Rupanya, prioritas atau lebih tepatnya penetapan
prioritas seolah keahlian langka di negeri ini.
Orang umumnya menyadari penting prioritas, tetapi
menetapkan prioritas adalah persoalan lain.
Ungkapan Goethe pada awal tulisan
ini mengingatkan kita untuk tidak terjerembab dalam penentuan prioritas: jangan
pernah sekalipun mengorbankan hal yang paling penting demi hal yang paling
tidak penting. Sejatinya, banyak yang tidak menyadari bahwa menetapkan
prioritas bukan soal mudah.
Pada ranah pribadi, menyepelekan atau gegabah menetapkan
prioritas bisa berujung pada kerugian hingga kebangkrutan. Namun, menyepelekan
penetapan prioritas pada ranah korporasi dan publik bisa berdampak luas, dari
merugikan lembaga, hingga membangkrutkan negara yang pada gilirannya
menyengsarakan rakyat. Karena itu, para pengambil keputusan, baik dalam
institusi pemerintah, nonpemerintah, dan korporasi sudah selayaknya memiliki
keahlian penetapan prioritas.
Bisa Dipelajari
Kabar baiknya, penetapan prioritas bisa dipelajari. Kabar
buruknya, banyak orang enggan bersusah-payah mempelajari. Mereka lebih suka
mengandalkan intuisi. Memang dalam rentang panjang evolusi, mengarungi
ketidakpastian kehidupan, manusia terlatih untuk menentukan pilihan berdasarkan
naluri.
Dalam kajian sosiobiologi diyakini bahwa keputusan
seseorang untuk menolong orang lain sama sekali bukan berarti manusia pada dasarnya
baik, melainkan senantiasa terombang-ambing di antara dua pilihan:
menguntungkan diri sendiri (selfishness)
atau memberikan kesempatan pada orang lain (altruism).

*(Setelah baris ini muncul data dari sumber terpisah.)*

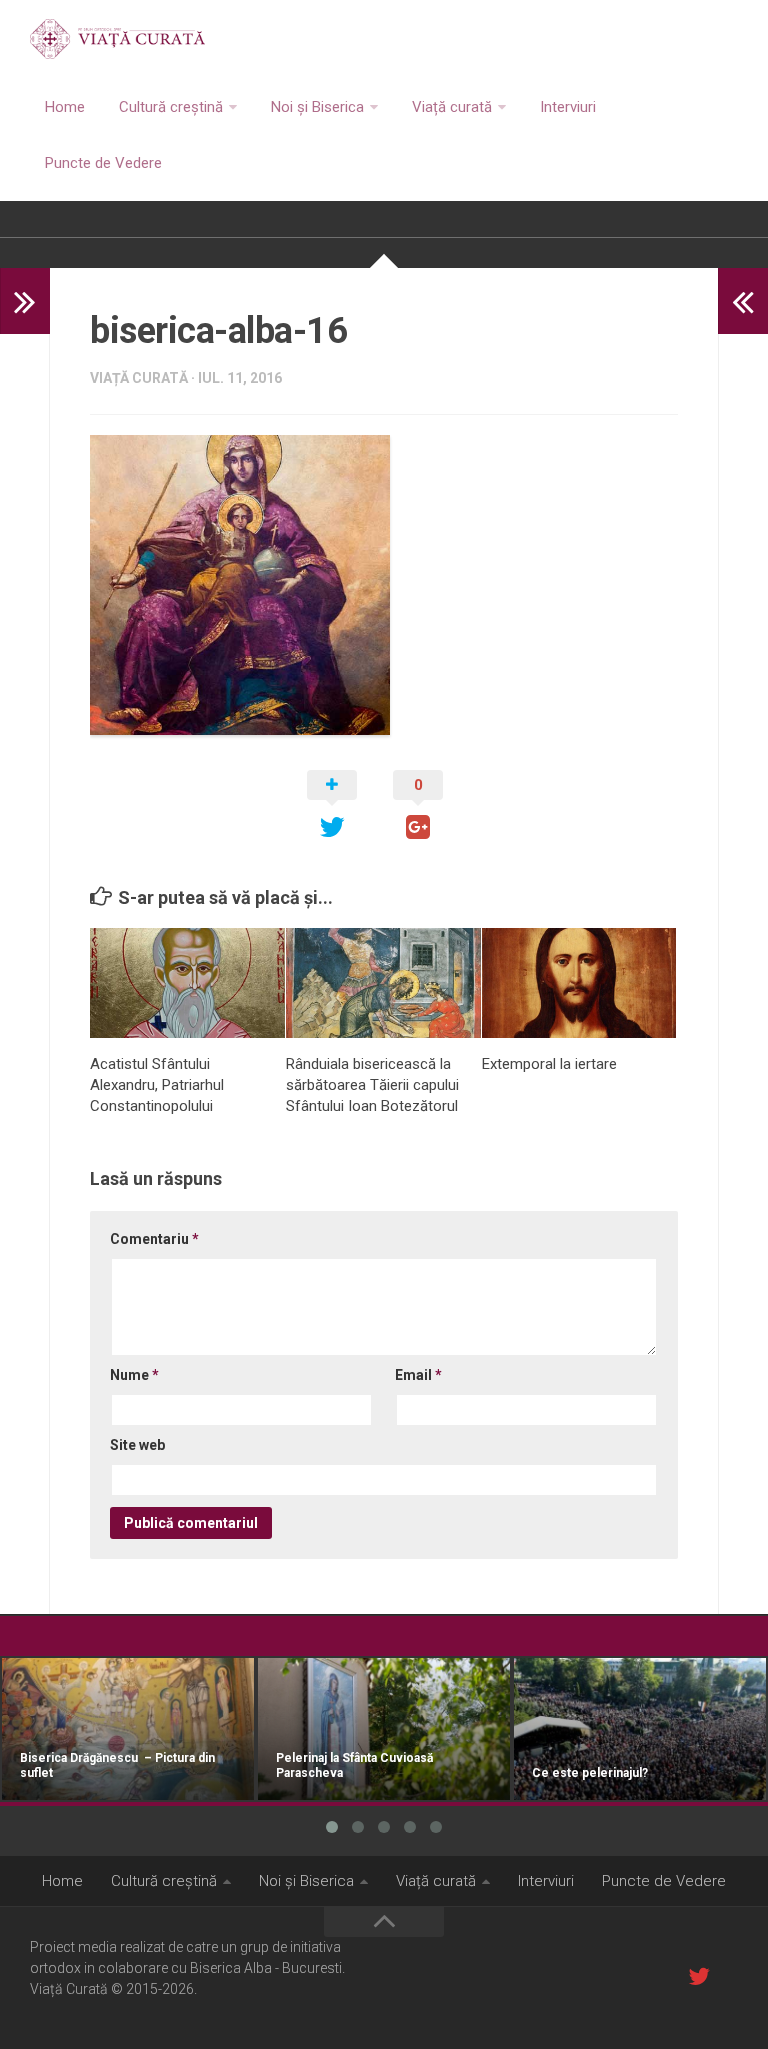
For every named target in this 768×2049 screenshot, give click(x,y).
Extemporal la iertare (549, 1064)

Seiring dengan peri kehidupan manusia yang makin kompleks
maka penetapan prioritas juga makin tidak sederhana. Prioritas sudah bukan lagi
“permainan” naluri atau intuisi belaka. Para pengambil keputusan pada
semua aras harus menerima kenyataan bahwa penetapan prioritas adalah
masalah rumit dan sulit.
Yang mengejutkan, tata nilai ternyata adalah pilar utama
penetapan prioritas. Artinya, penetapan prioritas adalah proses sarat nilai.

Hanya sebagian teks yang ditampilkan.